── TEXTO PROPORCIONADO ──

En esta eucaristía, damos gracias a Dios, fuente de todo bien, que nos permite iniciar un nuevo curso académico en la universidad de Jaén, y a la vez, con el formulario litúrgico de la misa del Espíritu Santo, le pedimos que su luz guíe nuestros pasos en esta nueva etapa que hoy se abre para el primer centro de enseñanza de nuestra provincia. Ese mismo espíritu, iluminando nuestra mente y nuestro corazón, nos permite comprender el mensaje que la palabra de Dios nos ofrece en estas particulares circunstancias que nos reúnen esta tarde.
Aunque la primera lectura, en cuanto a su contenido, nos puede parecer lejana a nuestra vida actual, sin embargo, como palabra de Dios que es, tiene que decirnos también algo significativo para nuestro hoy. El judío Nehemías, que estaba prisionero al servicio del rey Artajerjes, le solicita poder volver a Jerusalén para reconstruir la Ciudad Santa. No podemos decir que Nehemías pueda ser una figura alegórica que refleje al cien por cien la situación de la Iglesia o del cristianismo en la sociedad actual. En la actualidad, la fe cristiana se vive en libertad, aunque no es menos cierto que existen poderosas fuerzas que, como Artajerjes con Nehemías, pretenden controlarla, dominarla, reduciendo su ámbito de influencia sólo al espacio de lo privado, sin relevancia social alguna. En estas peculiares circunstancias, que sobre todo marcan la vida y la actividad de los cristianos en el occidente desarrollado, la fe en Jesús de Nazaret, que en tantas ocasiones se mira con recelo y sospecha, está sin embargo llamada a ayudar en la construcción, en algunos casos, reconstrucción de nuestra sociedad, como hizo Nehemías con Jerusalén, colaborando en la edificación de la ciudad secular, que para un creyente, lejos de cualquier fuga del mundo, es el lugar donde hay que hacer presentes los valores del evangelio, para que crezca el reino de Dios, es decir, para que Cristo esté más presente y sea la respuesta a los grandes interrogantes que el ser humano de todos los tiempos se hace.

───

(QUÉ HACER)
**a.** Edita el pasaje de la homilía que empieza en "En esta eucaristía, damos" y termina en "reúnen esta tarde.", y pon "esta mañana" en lugar de "esta tarde".
**b.** Indica si cada afirmación coincide con la homilía y responde sí o no, citando literalmente las palabras que lo deciden: (i) Nehemías estaba prisionero al servicio del rey Artajerjes; (ii) Nehemías es una figura alegórica que refleja al cien por cien la situación de la Iglesia en la sociedad actual; (iii) la misa se celebra con el formulario litúrgico de la misa del Espíritu Santo.
**c.** Según la homilía, ¿por qué la primera lectura tiene algo significativo que decir hoy, aunque su contenido parezca lejano? Responde en una a tres oraciones.
Los datos no intervienen en este ejercicio.

── DATOS APORTADOS ──

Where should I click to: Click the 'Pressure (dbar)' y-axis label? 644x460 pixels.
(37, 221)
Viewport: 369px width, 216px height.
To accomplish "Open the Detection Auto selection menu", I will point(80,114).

───
── DATOS APORTADOS ──

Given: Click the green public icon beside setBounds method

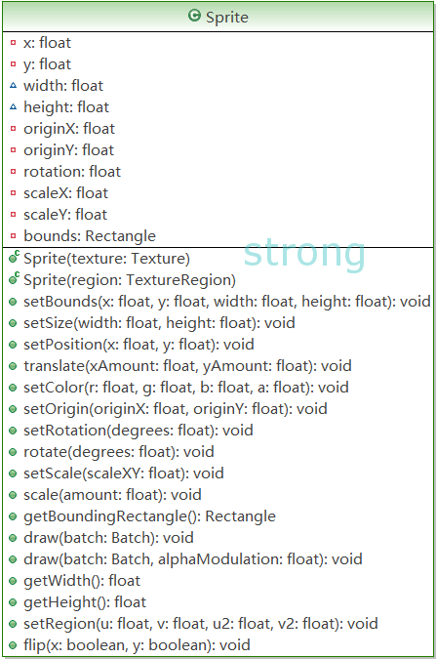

───

(RESPUESTAS ESCRITAS)
**a.**
En esta eucaristía, damos gracias a Dios, fuente de todo bien, que nos permite iniciar un nuevo curso académico en la universidad de Jaén, y a la vez, con el formulario litúrgico de la misa del Espíritu Santo, le pedimos que su luz guíe nuestros pasos en esta nueva etapa que hoy se abre para el primer centro de enseñanza de nuestra provincia. Ese mismo espíritu, iluminando nuestra mente y nuestro corazón, nos permite comprender el mensaje que la palabra de Dios nos ofrece en estas particulares circunstancias que nos reúnen esta mañana.

**b.**
(i) Sí: "El judío Nehemías, que estaba prisionero al servicio del rey Artajerjes".
(ii) No: "No podemos decir que Nehemías pueda ser una figura alegórica que refleje al cien por cien la situación de la Iglesia o del cristianismo en la sociedad actual".
(iii) Sí: "con el formulario litúrgico de la misa del Espíritu Santo".

**c.** La primera lectura es palabra de Dios. Por eso, aunque por su contenido pueda parecer lejana a nuestra vida actual, tiene que decirnos también algo significativo para nuestro hoy.